Task: Your answer should be the full listing, copied word for word.

The records:
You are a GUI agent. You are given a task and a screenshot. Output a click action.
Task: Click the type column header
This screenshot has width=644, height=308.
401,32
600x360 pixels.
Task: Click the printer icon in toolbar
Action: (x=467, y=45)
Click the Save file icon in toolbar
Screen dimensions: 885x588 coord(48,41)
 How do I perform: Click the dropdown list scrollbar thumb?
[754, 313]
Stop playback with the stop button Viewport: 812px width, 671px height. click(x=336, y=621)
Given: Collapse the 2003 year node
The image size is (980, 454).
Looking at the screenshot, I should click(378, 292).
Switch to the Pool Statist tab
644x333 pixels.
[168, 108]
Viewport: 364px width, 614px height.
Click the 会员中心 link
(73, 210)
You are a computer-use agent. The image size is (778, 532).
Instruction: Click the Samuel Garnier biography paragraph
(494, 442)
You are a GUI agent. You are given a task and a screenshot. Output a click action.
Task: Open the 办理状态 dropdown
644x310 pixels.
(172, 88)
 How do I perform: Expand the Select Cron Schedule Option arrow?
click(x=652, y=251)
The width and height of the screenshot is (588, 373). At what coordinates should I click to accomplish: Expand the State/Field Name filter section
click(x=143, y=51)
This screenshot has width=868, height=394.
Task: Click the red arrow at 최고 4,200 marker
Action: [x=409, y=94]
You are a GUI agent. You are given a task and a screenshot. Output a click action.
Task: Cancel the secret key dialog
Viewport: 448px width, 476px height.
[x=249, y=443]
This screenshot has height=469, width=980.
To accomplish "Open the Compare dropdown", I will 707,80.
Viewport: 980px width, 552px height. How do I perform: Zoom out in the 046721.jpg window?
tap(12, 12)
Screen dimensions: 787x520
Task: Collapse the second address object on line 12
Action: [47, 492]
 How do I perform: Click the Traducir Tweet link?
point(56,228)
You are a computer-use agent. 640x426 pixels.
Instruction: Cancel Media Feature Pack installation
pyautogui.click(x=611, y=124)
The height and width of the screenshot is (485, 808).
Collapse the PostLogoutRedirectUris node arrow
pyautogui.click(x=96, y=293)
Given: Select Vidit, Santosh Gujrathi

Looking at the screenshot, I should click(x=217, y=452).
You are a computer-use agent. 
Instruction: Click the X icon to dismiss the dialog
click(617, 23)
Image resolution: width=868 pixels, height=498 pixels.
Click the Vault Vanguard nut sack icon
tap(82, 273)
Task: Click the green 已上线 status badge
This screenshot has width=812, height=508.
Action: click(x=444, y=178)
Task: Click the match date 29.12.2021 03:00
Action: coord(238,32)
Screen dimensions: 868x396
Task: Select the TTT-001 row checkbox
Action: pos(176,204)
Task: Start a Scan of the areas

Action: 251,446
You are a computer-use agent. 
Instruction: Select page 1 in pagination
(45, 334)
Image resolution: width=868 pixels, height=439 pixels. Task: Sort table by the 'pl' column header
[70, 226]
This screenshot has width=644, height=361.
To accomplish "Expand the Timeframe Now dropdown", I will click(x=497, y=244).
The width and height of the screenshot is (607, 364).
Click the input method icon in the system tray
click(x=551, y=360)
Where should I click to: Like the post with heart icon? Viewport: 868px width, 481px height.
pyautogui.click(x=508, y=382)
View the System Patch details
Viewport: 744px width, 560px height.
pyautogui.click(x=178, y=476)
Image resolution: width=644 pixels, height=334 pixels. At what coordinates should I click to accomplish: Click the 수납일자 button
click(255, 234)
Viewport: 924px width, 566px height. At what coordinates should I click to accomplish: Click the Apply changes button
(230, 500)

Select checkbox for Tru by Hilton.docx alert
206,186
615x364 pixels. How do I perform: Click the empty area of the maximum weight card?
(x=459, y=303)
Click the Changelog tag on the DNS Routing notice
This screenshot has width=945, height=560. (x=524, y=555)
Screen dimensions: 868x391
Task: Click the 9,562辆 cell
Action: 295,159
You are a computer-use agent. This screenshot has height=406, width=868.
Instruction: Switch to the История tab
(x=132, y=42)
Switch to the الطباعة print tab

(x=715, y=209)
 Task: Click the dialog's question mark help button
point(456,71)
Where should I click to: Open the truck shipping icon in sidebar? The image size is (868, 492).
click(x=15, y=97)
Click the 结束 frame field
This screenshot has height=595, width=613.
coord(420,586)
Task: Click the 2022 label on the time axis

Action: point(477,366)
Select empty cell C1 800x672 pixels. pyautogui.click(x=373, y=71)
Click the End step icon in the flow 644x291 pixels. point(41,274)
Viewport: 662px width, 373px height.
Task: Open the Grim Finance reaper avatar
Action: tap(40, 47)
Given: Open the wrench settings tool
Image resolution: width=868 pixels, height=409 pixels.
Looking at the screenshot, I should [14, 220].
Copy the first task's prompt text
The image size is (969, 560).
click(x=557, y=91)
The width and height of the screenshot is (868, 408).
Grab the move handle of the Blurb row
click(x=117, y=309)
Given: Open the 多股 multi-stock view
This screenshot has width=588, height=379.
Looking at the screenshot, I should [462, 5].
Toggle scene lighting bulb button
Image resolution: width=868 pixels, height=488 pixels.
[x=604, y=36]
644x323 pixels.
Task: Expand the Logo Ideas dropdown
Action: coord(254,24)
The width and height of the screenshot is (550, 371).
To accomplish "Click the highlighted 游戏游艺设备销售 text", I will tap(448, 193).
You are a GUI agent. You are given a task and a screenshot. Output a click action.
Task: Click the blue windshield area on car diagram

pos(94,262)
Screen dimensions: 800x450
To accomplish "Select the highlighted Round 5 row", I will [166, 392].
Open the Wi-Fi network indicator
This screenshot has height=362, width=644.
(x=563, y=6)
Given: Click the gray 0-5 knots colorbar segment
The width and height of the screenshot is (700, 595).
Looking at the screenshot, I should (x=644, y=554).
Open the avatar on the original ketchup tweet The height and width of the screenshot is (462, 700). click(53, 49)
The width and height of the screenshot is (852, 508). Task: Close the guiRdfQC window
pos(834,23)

Task solution:
You are a GUI agent. You are given a task and a screenshot. Output a click action.
Task: Click the type column header
This screenshot has width=644, height=308.
401,32
600x360 pixels.
Task: Click the printer icon in toolbar
Action: (x=467, y=45)
Click the Save file icon in toolbar
Screen dimensions: 885x588 coord(48,41)
 How do I perform: Click the dropdown list scrollbar thumb?
[754, 313]
Stop playback with the stop button Viewport: 812px width, 671px height. click(x=336, y=621)
Given: Collapse the 2003 year node
The image size is (980, 454).
Looking at the screenshot, I should click(378, 292).
Switch to the Pool Statist tab
644x333 pixels.
[168, 108]
Viewport: 364px width, 614px height.
Click the 会员中心 link
(73, 210)
You are a computer-use agent. The image size is (778, 532).
Instruction: Click the Samuel Garnier biography paragraph
(494, 442)
You are a GUI agent. You are given a task and a screenshot. Output a click action.
Task: Open the 办理状态 dropdown
644x310 pixels.
(172, 88)
 How do I perform: Expand the Select Cron Schedule Option arrow?
click(x=652, y=251)
The width and height of the screenshot is (588, 373). At what coordinates should I click to accomplish: Expand the State/Field Name filter section
click(x=143, y=51)
This screenshot has width=868, height=394.
Task: Click the red arrow at 최고 4,200 marker
Action: [x=409, y=94]
You are a GUI agent. You are given a task and a screenshot. Output a click action.
Task: Cancel the secret key dialog
Viewport: 448px width, 476px height.
[x=249, y=443]
This screenshot has height=469, width=980.
To accomplish "Open the Compare dropdown", I will 707,80.
Viewport: 980px width, 552px height. How do I perform: Zoom out in the 046721.jpg window?
tap(12, 12)
Screen dimensions: 787x520
Task: Collapse the second address object on line 12
Action: [47, 492]
 How do I perform: Click the Traducir Tweet link?
point(56,228)
You are a computer-use agent. 640x426 pixels.
Instruction: Cancel Media Feature Pack installation
pyautogui.click(x=611, y=124)
The height and width of the screenshot is (485, 808).
Collapse the PostLogoutRedirectUris node arrow
pyautogui.click(x=96, y=293)
Given: Select Vidit, Santosh Gujrathi

Looking at the screenshot, I should click(x=217, y=452).
You are a computer-use agent. 
Instruction: Click the X icon to dismiss the dialog
click(617, 23)
Image resolution: width=868 pixels, height=498 pixels.
Click the Vault Vanguard nut sack icon
tap(82, 273)
Task: Click the green 已上线 status badge
This screenshot has width=812, height=508.
Action: click(x=444, y=178)
Task: Click the match date 29.12.2021 03:00
Action: coord(238,32)
Screen dimensions: 868x396
Task: Select the TTT-001 row checkbox
Action: pos(176,204)
Task: Start a Scan of the areas

Action: 251,446
You are a computer-use agent. 
Instruction: Select page 1 in pagination
(45, 334)
Image resolution: width=868 pixels, height=439 pixels. Task: Sort table by the 'pl' column header
[70, 226]
This screenshot has width=644, height=361.
To accomplish "Expand the Timeframe Now dropdown", I will click(x=497, y=244).
The width and height of the screenshot is (607, 364).
Click the input method icon in the system tray
click(x=551, y=360)
Where should I click to: Like the post with heart icon? Viewport: 868px width, 481px height.
pyautogui.click(x=508, y=382)
View the System Patch details
Viewport: 744px width, 560px height.
pyautogui.click(x=178, y=476)
Image resolution: width=644 pixels, height=334 pixels. At what coordinates should I click to accomplish: Click the 수납일자 button
click(255, 234)
Viewport: 924px width, 566px height. At what coordinates should I click to accomplish: Click the Apply changes button
(230, 500)

Select checkbox for Tru by Hilton.docx alert
206,186
615x364 pixels. How do I perform: Click the empty area of the maximum weight card?
(x=459, y=303)
Click the Changelog tag on the DNS Routing notice
This screenshot has width=945, height=560. (x=524, y=555)
Screen dimensions: 868x391
Task: Click the 9,562辆 cell
Action: 295,159
You are a computer-use agent. This screenshot has height=406, width=868.
Instruction: Switch to the История tab
(x=132, y=42)
Switch to the الطباعة print tab

(x=715, y=209)
 Task: Click the dialog's question mark help button
point(456,71)
Where should I click to: Open the truck shipping icon in sidebar? The image size is (868, 492).
click(x=15, y=97)
Click the 结束 frame field
This screenshot has height=595, width=613.
coord(420,586)
Task: Click the 2022 label on the time axis

Action: point(477,366)
Select empty cell C1 800x672 pixels. pyautogui.click(x=373, y=71)
Click the End step icon in the flow 644x291 pixels. point(41,274)
Viewport: 662px width, 373px height.
Task: Open the Grim Finance reaper avatar
Action: tap(40, 47)
Given: Open the wrench settings tool
Image resolution: width=868 pixels, height=409 pixels.
Looking at the screenshot, I should [14, 220].
Copy the first task's prompt text
The image size is (969, 560).
click(x=557, y=91)
The width and height of the screenshot is (868, 408).
Grab the move handle of the Blurb row
click(x=117, y=309)
Given: Open the 多股 multi-stock view
This screenshot has width=588, height=379.
Looking at the screenshot, I should [462, 5].
Toggle scene lighting bulb button
Image resolution: width=868 pixels, height=488 pixels.
[x=604, y=36]
644x323 pixels.
Task: Expand the Logo Ideas dropdown
Action: coord(254,24)
The width and height of the screenshot is (550, 371).
To accomplish "Click the highlighted 游戏游艺设备销售 text", I will tap(448, 193).
You are a GUI agent. You are given a task and a screenshot. Output a click action.
Task: Click the blue windshield area on car diagram

pos(94,262)
Screen dimensions: 800x450
To accomplish "Select the highlighted Round 5 row", I will [166, 392].
Open the Wi-Fi network indicator
This screenshot has height=362, width=644.
(x=563, y=6)
Given: Click the gray 0-5 knots colorbar segment
The width and height of the screenshot is (700, 595).
Looking at the screenshot, I should (x=644, y=554).
Open the avatar on the original ketchup tweet The height and width of the screenshot is (462, 700). click(53, 49)
The width and height of the screenshot is (852, 508). Task: Close the guiRdfQC window
pos(834,23)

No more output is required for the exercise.